Census's most invasive question isn't about toilets

Critics argue forms asking for people's Social Security numbers could be moving US to a national ID tag.

St. Louis - This spring, while most Americans were filling out the short census form, 21,000 households received a special form with an extra question. It was a test to see if Americans would voluntarily write in their Social Security numbers.

Supporters call the experiment a worthy trial of new data-gathering methods. And many Americans, who regularly give their Social Security numbers to store clerks and government officials, may see nothing ominous in such requests.

But critics charge it's another bureaucratic step toward a national identity tag. While some say that Washington already has a great deal of information about its citizens, critics say the bureaucracy is so convoluted that it's difficult to access it.

A national ID could make tracking someone's history frighteningly efficient, especially in an age when disparate private and government databases can be linked and mined so easily. This year, with privacy concerns already swirling around the census, critics' warnings could attract widespread attention.

"It certainly is a move toward a national ID requirement, which we seem to be moving toward in tiny bureaucratic steps," says Robert Ellis Smith, publisher of Privacy Journal in Providence, R.I. The Social Security number "has become akin to a domestic passport that we decried in places like South Africa."

"It's a bigger issue than many people think," adds Rep. Ron Paul (R) of Texas. "Because of the nature of big government, to operate and be efficient ... [it] has to keep tabs on people. The concern over privacy is a reflection of the kind of government we have."

The Census Bureau is interested in the Social Security number as a classification system because it's more accurate than names and addresses. And Census officials say the number could serve as the key to unlock information held by other government agencies.

The Social Security number could broaden dramatically the use of administrative records in all levels of government. For example, if someone refused to answer Census questions on income, the bureau could look up Social Security records.

"Administrative records could be used to get more complete information," says Steven Jost, the bureau's associate communications director. Although this technique could be used in the 2010 census, "it's not a likelihood," he adds.

This spring's test - officially, the "Social Security Number, Privacy Attitudes, and Notification Experiment" - tried various wordings to see how citizens would react. In each case, the letter accompanying the form did not explain that the form was experimental, but did state the Social Security information was voluntary. It also pointed out that the bureau sometimes used the records of other agencies.

In each case, the accompanying letter directed people with questions to a special toll-free number in Tucson, Ariz. There, Census officials logged calls to see whether Americans would object to the request.

Most didn't. Of the roughly 2,600 calls the facility received regarding the experiment, fewer than 10 involved people protesting the use of Social Security numbers, officials say.

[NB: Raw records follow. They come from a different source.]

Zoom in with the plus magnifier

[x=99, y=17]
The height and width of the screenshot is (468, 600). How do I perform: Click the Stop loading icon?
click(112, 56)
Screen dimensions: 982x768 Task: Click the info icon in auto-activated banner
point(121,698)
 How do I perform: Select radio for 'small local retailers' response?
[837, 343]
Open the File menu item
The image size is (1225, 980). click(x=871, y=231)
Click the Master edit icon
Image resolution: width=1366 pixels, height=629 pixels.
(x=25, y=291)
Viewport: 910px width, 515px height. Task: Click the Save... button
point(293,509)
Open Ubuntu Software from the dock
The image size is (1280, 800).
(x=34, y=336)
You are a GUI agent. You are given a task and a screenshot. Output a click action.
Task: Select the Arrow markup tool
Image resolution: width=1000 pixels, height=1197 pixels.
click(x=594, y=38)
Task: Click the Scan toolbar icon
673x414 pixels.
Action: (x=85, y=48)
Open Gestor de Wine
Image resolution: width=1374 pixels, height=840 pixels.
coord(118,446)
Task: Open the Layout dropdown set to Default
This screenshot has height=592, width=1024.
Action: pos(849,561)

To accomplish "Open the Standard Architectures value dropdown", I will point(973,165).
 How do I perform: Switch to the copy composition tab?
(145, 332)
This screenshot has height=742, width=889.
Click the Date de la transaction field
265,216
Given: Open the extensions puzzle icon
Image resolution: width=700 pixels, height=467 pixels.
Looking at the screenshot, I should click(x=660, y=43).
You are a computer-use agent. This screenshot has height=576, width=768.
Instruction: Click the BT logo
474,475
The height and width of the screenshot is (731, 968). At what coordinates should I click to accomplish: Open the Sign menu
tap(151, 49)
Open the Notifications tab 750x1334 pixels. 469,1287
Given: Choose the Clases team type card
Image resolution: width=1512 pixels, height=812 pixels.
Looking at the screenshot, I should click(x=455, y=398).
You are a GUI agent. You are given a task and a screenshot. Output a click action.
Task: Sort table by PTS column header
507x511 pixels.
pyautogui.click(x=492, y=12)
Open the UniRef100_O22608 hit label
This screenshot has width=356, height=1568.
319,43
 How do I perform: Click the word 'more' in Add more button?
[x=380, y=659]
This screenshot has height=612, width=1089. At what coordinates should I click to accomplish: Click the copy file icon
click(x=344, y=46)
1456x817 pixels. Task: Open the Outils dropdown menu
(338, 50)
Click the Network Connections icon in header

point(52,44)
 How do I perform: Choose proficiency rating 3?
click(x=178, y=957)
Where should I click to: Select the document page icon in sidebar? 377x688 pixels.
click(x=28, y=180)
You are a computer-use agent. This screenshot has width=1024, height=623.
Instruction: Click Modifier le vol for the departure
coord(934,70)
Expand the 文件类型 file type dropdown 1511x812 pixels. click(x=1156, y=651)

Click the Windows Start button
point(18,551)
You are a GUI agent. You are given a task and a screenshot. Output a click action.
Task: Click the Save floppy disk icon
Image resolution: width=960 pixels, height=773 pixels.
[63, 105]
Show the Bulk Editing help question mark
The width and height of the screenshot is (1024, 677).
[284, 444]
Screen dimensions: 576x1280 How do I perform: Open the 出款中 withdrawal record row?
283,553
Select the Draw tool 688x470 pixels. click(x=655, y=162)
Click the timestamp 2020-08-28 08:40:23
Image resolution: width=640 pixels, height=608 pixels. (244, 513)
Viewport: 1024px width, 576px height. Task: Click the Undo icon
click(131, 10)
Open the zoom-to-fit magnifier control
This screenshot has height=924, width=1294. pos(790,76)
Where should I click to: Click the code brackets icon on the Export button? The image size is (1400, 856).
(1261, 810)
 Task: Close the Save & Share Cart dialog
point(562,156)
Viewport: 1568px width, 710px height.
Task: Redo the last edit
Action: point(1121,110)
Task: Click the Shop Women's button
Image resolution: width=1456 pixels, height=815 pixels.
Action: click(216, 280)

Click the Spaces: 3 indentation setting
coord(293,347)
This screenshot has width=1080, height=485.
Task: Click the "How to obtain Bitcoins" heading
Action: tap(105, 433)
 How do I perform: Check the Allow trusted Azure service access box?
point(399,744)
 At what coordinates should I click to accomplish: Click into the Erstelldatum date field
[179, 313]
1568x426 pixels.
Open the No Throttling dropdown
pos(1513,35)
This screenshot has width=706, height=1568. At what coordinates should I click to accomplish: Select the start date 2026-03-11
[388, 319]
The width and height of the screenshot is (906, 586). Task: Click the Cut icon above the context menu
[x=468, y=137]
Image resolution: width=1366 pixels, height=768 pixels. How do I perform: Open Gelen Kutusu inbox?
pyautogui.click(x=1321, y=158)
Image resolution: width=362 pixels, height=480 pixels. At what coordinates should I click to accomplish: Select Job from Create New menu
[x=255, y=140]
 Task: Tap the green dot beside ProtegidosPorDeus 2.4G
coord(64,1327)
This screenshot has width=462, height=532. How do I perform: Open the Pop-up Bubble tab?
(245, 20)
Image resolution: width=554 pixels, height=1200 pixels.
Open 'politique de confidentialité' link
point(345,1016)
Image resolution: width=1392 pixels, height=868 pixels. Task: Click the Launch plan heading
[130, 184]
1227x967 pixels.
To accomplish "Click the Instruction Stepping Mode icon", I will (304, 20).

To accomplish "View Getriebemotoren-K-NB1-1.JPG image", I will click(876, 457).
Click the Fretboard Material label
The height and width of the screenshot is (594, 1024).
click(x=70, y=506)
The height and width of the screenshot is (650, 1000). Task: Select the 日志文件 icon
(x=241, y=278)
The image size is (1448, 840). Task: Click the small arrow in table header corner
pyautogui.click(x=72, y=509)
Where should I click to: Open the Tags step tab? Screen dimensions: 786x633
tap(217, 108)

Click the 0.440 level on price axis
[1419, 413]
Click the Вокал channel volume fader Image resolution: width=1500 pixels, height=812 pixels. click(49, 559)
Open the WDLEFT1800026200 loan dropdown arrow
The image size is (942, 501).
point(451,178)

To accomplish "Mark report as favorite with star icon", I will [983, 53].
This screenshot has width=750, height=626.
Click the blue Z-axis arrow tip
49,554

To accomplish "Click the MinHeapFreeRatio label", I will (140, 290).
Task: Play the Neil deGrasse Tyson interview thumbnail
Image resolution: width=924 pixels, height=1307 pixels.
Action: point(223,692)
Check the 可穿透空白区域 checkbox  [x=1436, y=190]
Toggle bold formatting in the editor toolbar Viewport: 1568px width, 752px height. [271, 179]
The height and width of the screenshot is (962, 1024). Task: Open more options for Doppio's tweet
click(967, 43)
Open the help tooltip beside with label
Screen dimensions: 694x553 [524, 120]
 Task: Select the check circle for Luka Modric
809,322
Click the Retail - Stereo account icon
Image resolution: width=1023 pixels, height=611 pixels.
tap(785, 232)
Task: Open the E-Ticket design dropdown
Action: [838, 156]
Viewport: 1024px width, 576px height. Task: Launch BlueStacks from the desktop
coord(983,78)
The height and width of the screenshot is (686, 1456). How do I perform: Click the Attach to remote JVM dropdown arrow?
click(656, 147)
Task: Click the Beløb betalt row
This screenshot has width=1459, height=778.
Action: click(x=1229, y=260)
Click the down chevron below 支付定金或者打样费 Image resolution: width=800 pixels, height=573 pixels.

THE experiment comes at a time when privacy is moving to the top of the public's agenda. "We've seen it explode over the last three years," says Beth Givens, director of Privacy Rights Clearinghouse in San Diego. In a Wall Street Journal/NBC poll last fall that listed eight problems Americans might face in the new century, loss of personal privacy topped the list. "The notion of a national ID is highly unpopular with the American public."

The Social Security Administration also opposes the use of its numbers by other agencies. "The Social Security card was never meant to be used as a form of identification," says Angel Neris, public affairs specialist with the agency. "It's one of the most important numbers you have. Before I would put my number on something, I would want to know why they need it."

It's not clear how quiet the Census intended the experiment to be. Some congressmen familiar with the census say trial use of the Social Security number was fully disclosed during the planning phase.

"This wasn't hidden," says Ben Chevat, chief of staff for Rep. Carolyn Maloney, ranking member on the House subcommittee on the Census. "Congress knew what [the bureau] was doing."

But Chip Walker, communications director for that subcommittee, says staff members only stumbled on the experiments after investigating reports that thieves were posing as Census workers and asking for Social Security numbers in order to bilk credit-card accounts. "It was a surprise to us," he says.

Representative Paul, who last year led the fight against an immigration provision that would have required a national ID, is pushing to prohibit the use of Social Security numbers in this manner. "It's something I strenuously object to," he says. "If they can get away with it, they'll keep pushing it."